女性二人は、廊下を挟んだ向かい側のもう少し広い部屋をそれぞれ選び、キングサイズのベッドを見て、またお姫様ごっことか言って大はしゃぎしている。
まあ、別に誰に迷惑かけるわけでなし、好きにさせておこう……。
「それじゃあ俺も戻るよ。明日はもうお休みにする予定だから、ゆっくりしてくれよな」
「はあい、おやすみなさ〜い!」
「おやすみ、また明日ね」
並んでベッドに座っているシルヴァとグレイに手を振り、俺も急いで自分の部屋に戻った。
「はあ、本当に色々と大騒ぎだったなあ。まじで疲れたよ」
大きなあくびを一つした俺は、とにかく防具を脱いで身軽になる。そして、とにかくまずは風呂の準備をしたよ。
それを見て、部屋中に散らばって転がっていたスライム達が、いそいそと風呂場の前に集まってくる。
「じゃあ風呂に入ってくるからな」
マックスに抱きついてそう言い、それから産室の中にいるニニとカッツェ、それから子猫達も順番に撫でてやる。
ちなみに子猫達は疲れたらしく、撫でている間中ずっと爆睡中で無反応だったよ。
従魔達全員としっかり触れ合ってから、手早く着ているものを全部脱ぎいつものタオル用にしている手ぬぐいを持って風呂に入る。
「ううん、この湯気がいい感じだ」
部屋中に立ち込める真っ白な湯気に満足して深呼吸をひとつ。掛かり湯をしてから、ゆっくりと湯に浸かる。
「うああ、やっぱり風呂は最高だな」
そう呟き、待ち構えているスライム達には硬めに作った氷のボールを幾つか用意してやる。
俺が湯船に浸かっている間は、洗い場でボール遊びを、俺が体を洗っている間は、さらに硬く凍らせたボールを使ってスライム達は湯船で水球タイム。ってのが最近の俺達のお風呂タイムのお約束だ。
しかもこの洗い場用に作るのは、いわゆるラグビーボールや楕円形、それから八面体など、普通の球体と違って真っ直ぐに転がらない形ばかりだ。
時にはランダムに変形した丸形とかも作っているから、もうスライム達は大はしゃぎで先を争うようにして転がるボールを追いかけている。
そのおかげで、湯船に遠慮なく足を伸ばして入れるし、俺の愚息と心の平安は保たれている。

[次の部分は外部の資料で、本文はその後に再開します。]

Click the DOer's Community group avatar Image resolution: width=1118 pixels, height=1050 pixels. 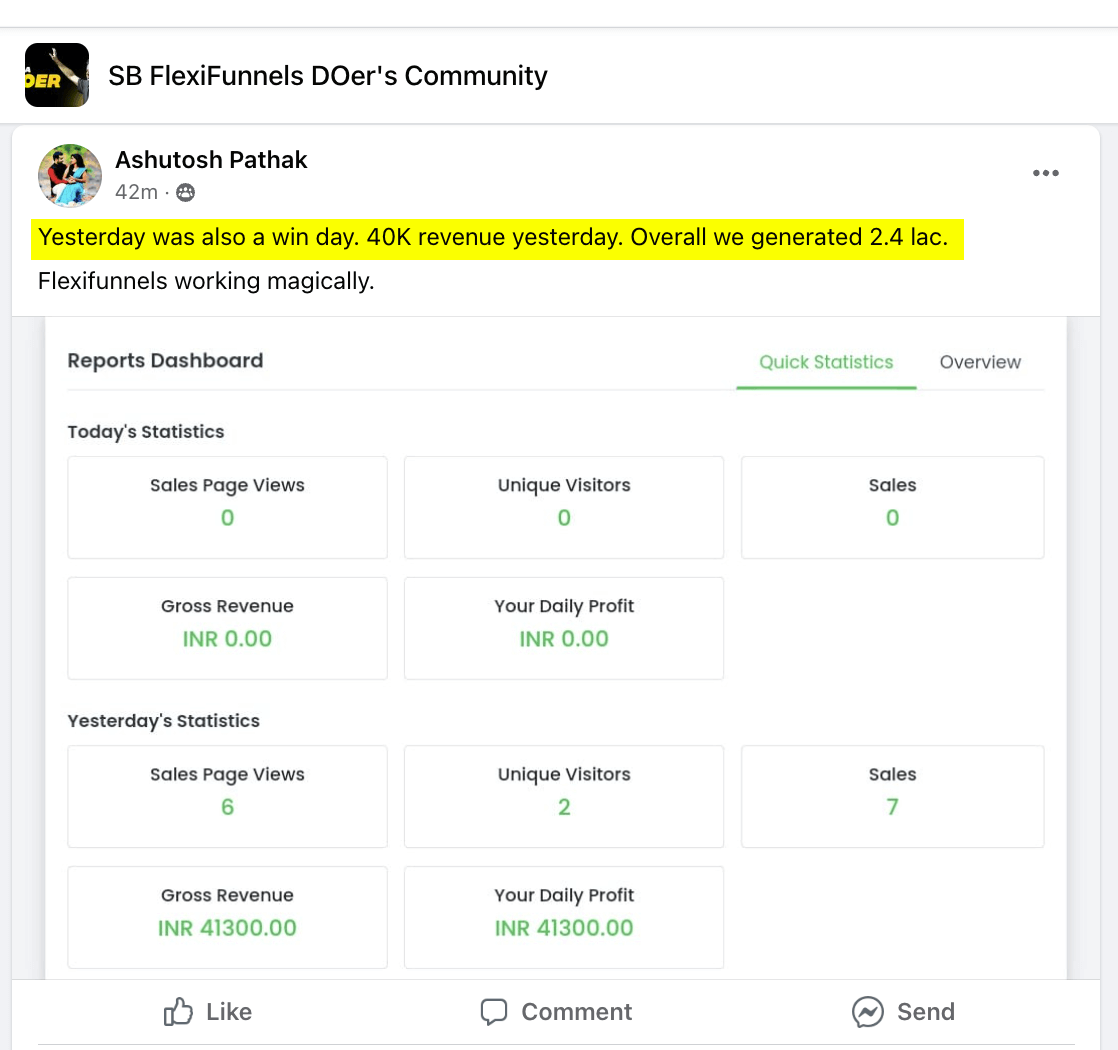[57, 74]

しっかり温まって体も一応洗い、もう一回しっかり湯に浸かってから部屋に戻る。
サクラが一瞬で濡れた体をきれいにしてくれるから、そのまま服を着て部屋に戻る。
ちなみに、風呂から上がったあとは、街で買ってきたスリッパを履いているよ。
寝る時は冬でも裸足派だった俺は、こっちの世界でも部屋で寝る時はほぼ裸足だよ。だって、素足にマックスのむくむくな毛やニニのもふもふな毛が当たると、なんだかそれだけで幸せになれるんだよな。
「さて、今日の添い寝役は誰だったっけなあ」
ペタペタとスリッパを鳴らしながらベッドへ向かった俺は、目に飛び込んできた光景に思わず足を止めた。
だって、俺が風呂に入っていた間に、ニニとカッツェが子猫達を全員連れてベッドへ移動していたんだからさ。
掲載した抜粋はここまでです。